Speech-recognition tests are widely used in both clinical and research audiology. The purpose of this study was the development of a novel speech-recognition test that combines concepts of different speech-recognition tests to reduce training effects and allows for a large set of speech material. The new test consists of four different words per trial in a meaningful construct with a fixed structure, the so-called phrases. Various free databases were used to select the words and to determine their frequency. Highly frequent nouns were grouped into thematic categories and combined with related adjectives and infinitives. After discarding inappropriate and unnatural combinations, and eliminating duplications of (sub-)phrases, a total number of 772 phrases remained. Subsequently, the phrases were synthesized using a text-to-speech system. The synthesis significantly reduces the effort compared to recordings with a real speaker. After excluding outliers, measured speech-recognition scores for the phrases with 31 normal-hearing participants at fixed signal-to-noise ratios (SNR) revealed speech-recognition thresholds (SRT) for each phrase varying up to 4 dB. The median SRT was -9.1 dB SNR and thus comparable to existing sentence tests. The psychometric function's slope of 15 percentage points per dB is also comparable and enables efficient use in audiology. Summarizing, the principle of creating speech material in a modular system has many potential applications.

查看原文本刊更多论文

利用合成语音开发基于短语的语音识别测试。

语音识别测试广泛应用于临床和研究听力学领域。本研究的目的是开发一种新的语音识别测试，它结合了不同语音识别测试的概念，以减少训练效果，并允许使用大量的语音材料。新测试由每次试验的四个不同单词组成，这些单词具有固定的结构，即所谓的短语。我们使用各种免费数据库来选择单词并确定其频率。高频名词被归入主题类别，并与相关的形容词和不定式结合在一起。在剔除了不恰当和不自然的组合以及重复的（子）短语后，共剩下 772 个短语。随后，使用文本到语音系统对这些短语进行了合成。与真实说话者的录音相比，合成大大减少了工作量。排除异常值后，在固定信噪比（SNR）条件下对 31 名听力正常的参与者进行的短语语音识别评分显示，每个短语的语音识别阈值（SRT）最高相差 4 分贝。SRT 的中位数为 -9.1 dB SNR，因此可与现有的句子测试相媲美。心理测量函数的斜率为每分贝 15 个百分点，也具有可比性，可在听力学中有效使用。总之，在模块化系统中创建语音材料的原理具有许多潜在的应用价值。

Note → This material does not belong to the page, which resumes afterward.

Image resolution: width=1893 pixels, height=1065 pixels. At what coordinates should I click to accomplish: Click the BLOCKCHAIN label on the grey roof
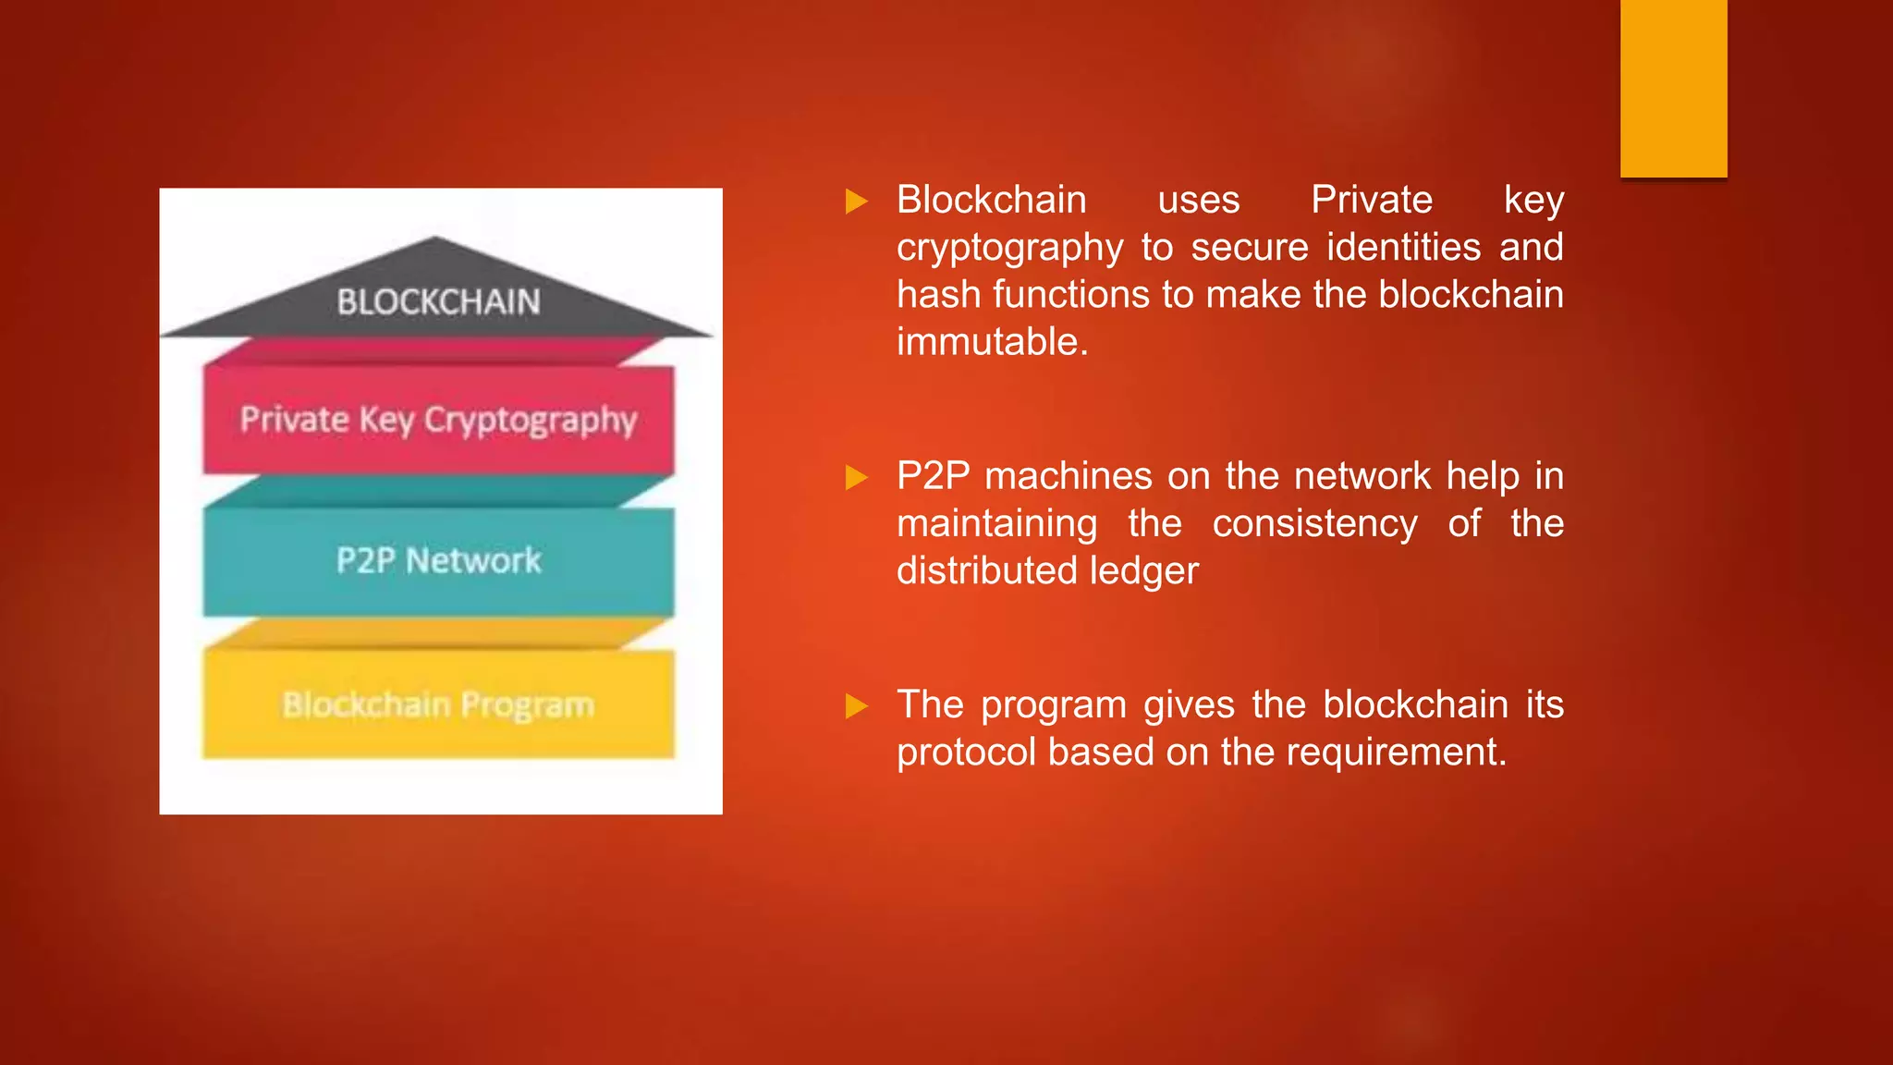coord(438,302)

本文章由计算机程序翻译，如有差异，请以英文原文为准。

求助全文

约1分钟内获得全文求助全文

来源期刊

Trends in Hearing AUDIOLOGY & SPEECH-LANGUAGE PATHOLOGYOTORH-OTORHINOLARYNGOLOGY

CiteScore

4.50

自引率

11.10%

发文量

审稿时长

12 weeks

期刊介绍： Trends in Hearing is an open access journal completely dedicated to publishing original research and reviews focusing on human hearing, hearing loss, hearing aids, auditory implants, and aural rehabilitation. Under its former name, Trends in Amplification, the journal established itself as a forum for concise explorations of all areas of translational hearing research by leaders in the field. Trends in Hearing has now expanded its focus to include original research articles, with the goal of becoming the premier venue for research related to human hearing and hearing loss.